An influential parliamentary committee has recommended the federal government overhaul the skilled migration program to give temporary workers and some international students clearer pathways to permanent residency in Australia.

Parliament’s Liberal Party-dominated Joint Standing Committee on Migration has said that in the face of the COVID-19 pandemic Australia should change the conditions for the short-term stream of the temporary skills shortage visa “to provide a pathway to permanent residency for temporary migrants”.

It says all employer-nominated visas should provide the option of a path to permanency provided people had competent English language skills and were under the age of 45.

The final report of the committee, tabled in federal parliament this week, also recommended some international students be given a smoother path to permanent residency if they graduate from a university course that leads them to a job in an occupational area with persistent skills shortages.

Criteria would include graduating in the top 10 per cent of all graduates in their course, or achieving first class honours.

The chair of the committee, Liberal MP for the Sydney seat of Berowra Julian Leeser, said that more than 500,000 temporary migrants had left Australia since the onset of the coronavirus pandemic “and the lack of skilled migrants coupled with record low unemployment has led to major skill shortages in many sectors of the Australian economy”.

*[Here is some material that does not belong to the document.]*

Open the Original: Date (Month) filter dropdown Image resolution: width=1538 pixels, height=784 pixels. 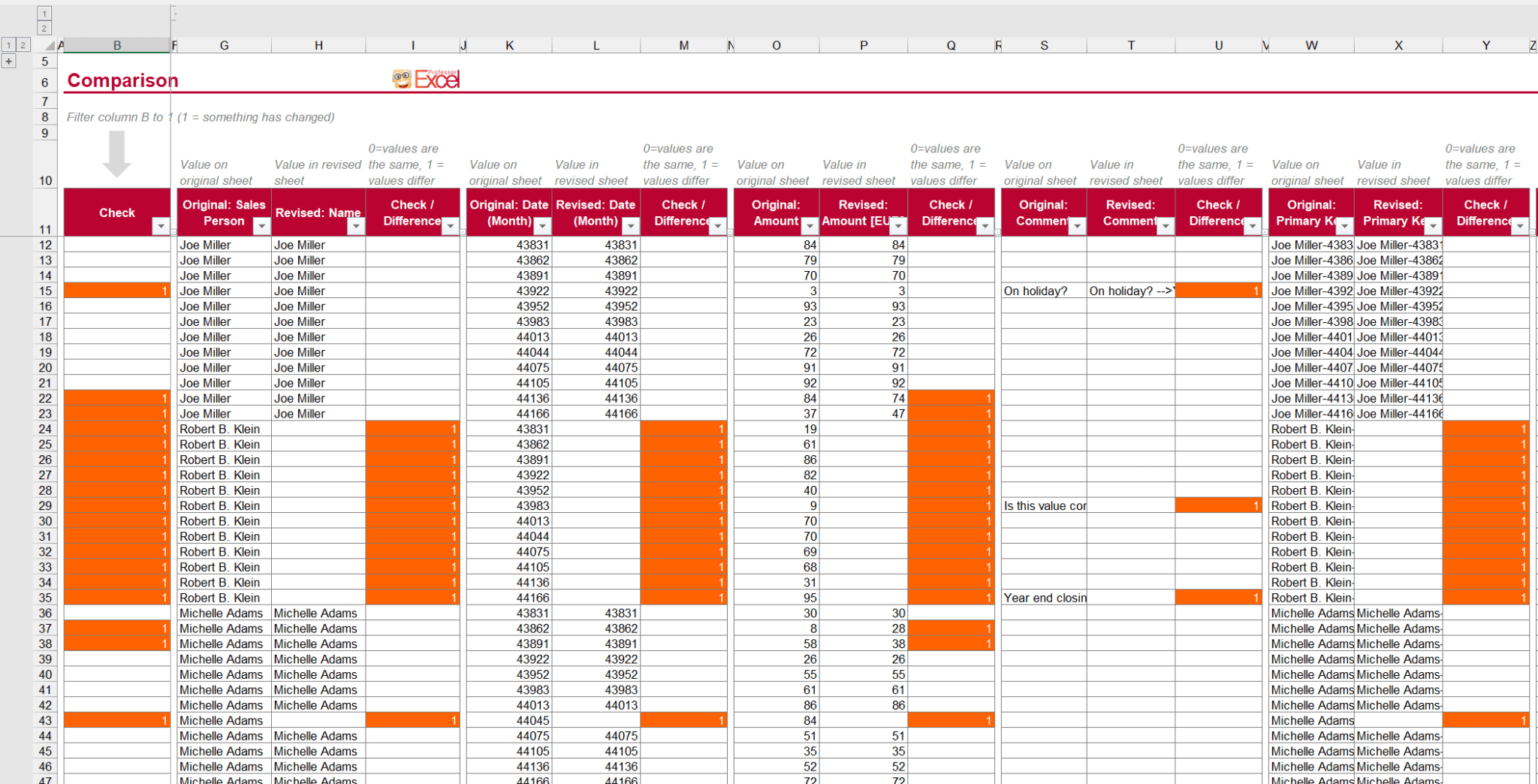(541, 226)
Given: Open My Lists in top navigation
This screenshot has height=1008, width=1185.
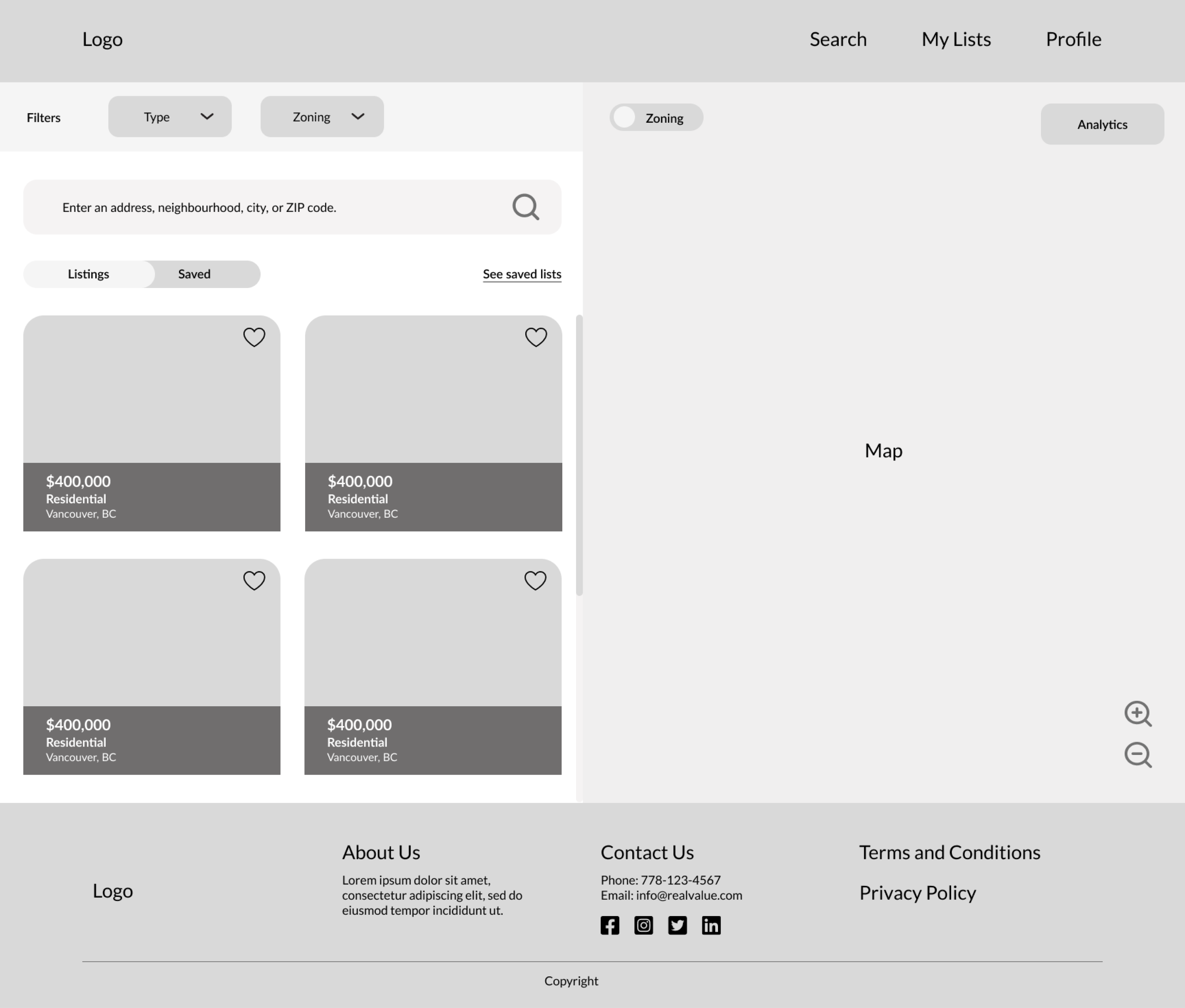Looking at the screenshot, I should (x=956, y=40).
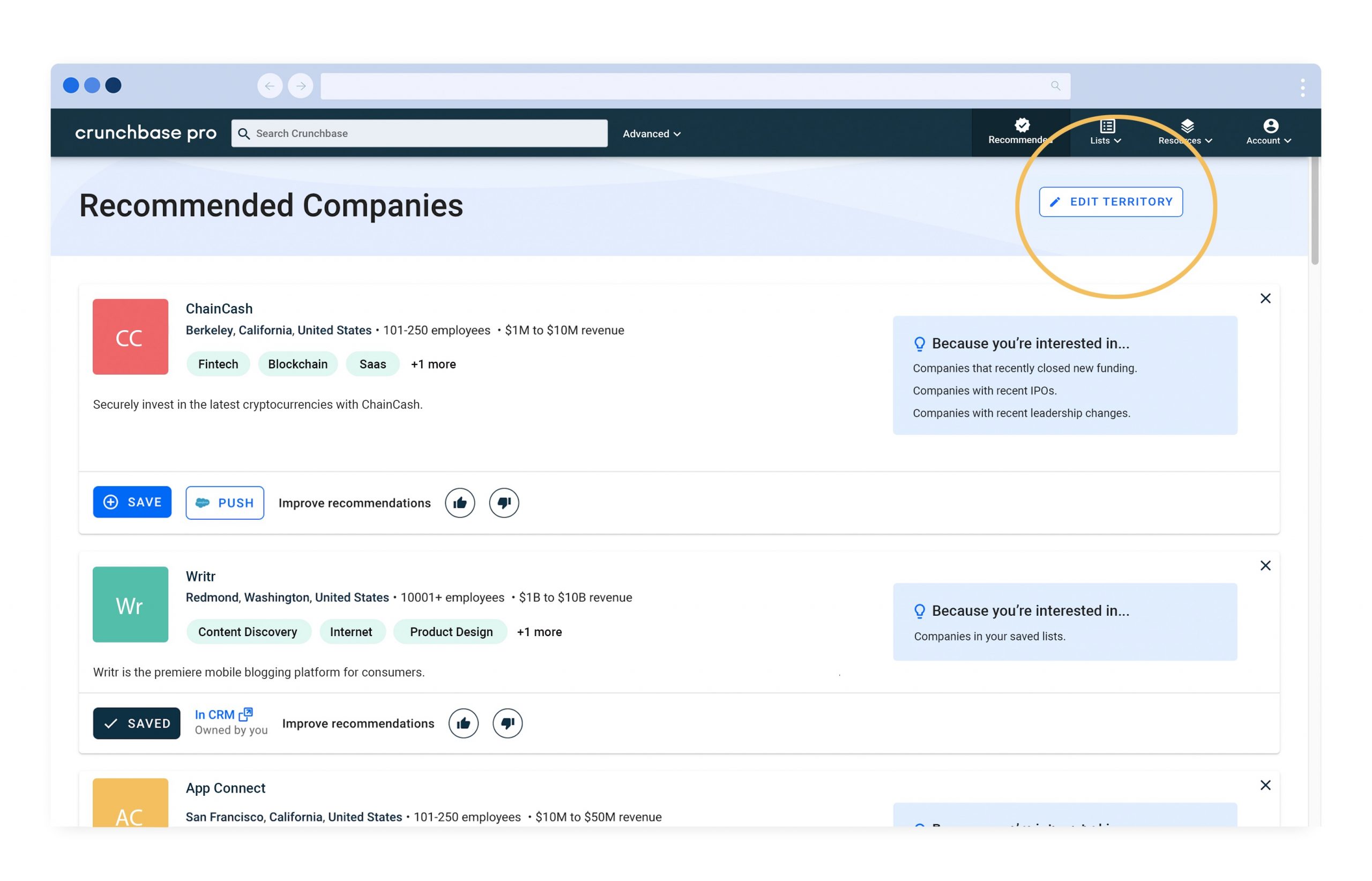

The report also recommends consolidating the current skills lists, replacing the Australian and New Zealand Standard Classification of Occupations system, providing more concessions for regional visas, improving the customer service function of the Department of Home Affairs, and relaxing some labour market testing requirements.

In the report’s foreword, Mr Leeser said the current pause in the skilled migration program because of the international border closure had provided an opportunity “to have a less constrained examination of the skilled migration program than might ordinarily be possible”.

He said the hiatus in people movement allowed policymakers to reflect on whether or not the skilled migration settings were serving Australia’s interests, and whether the country remained an attractive destination for skilled migrants.

The recommended overhaul of skilled migration comes as the Morrison government is also considering changes, including a community sponsorship scheme which would see private groups or community organisations cover the financial costs and settlement support for humanitarian entrants.

Labor members of the committee used additional comments attached to the report to criticise the recommended relaxation of labour market testing, which would almost certainly spark opposition from unions.

They said the report was a missed opportunity, because many of the recommendations were “reactive, piecemeal administrative tinkering, lacking significant policy reform”.

Earlier this year, the Grattan Institute called for root and branch reform of the system. It criticised the government for shifting the composition of Australia’s permanent skilled migrant intake away from “skilled migrants best placed to succeed in Australia” towards unproven programs, including the ‘global talent’ program, a streamlined visa pathway for highly skilled professionals to work and live permanently in Australia.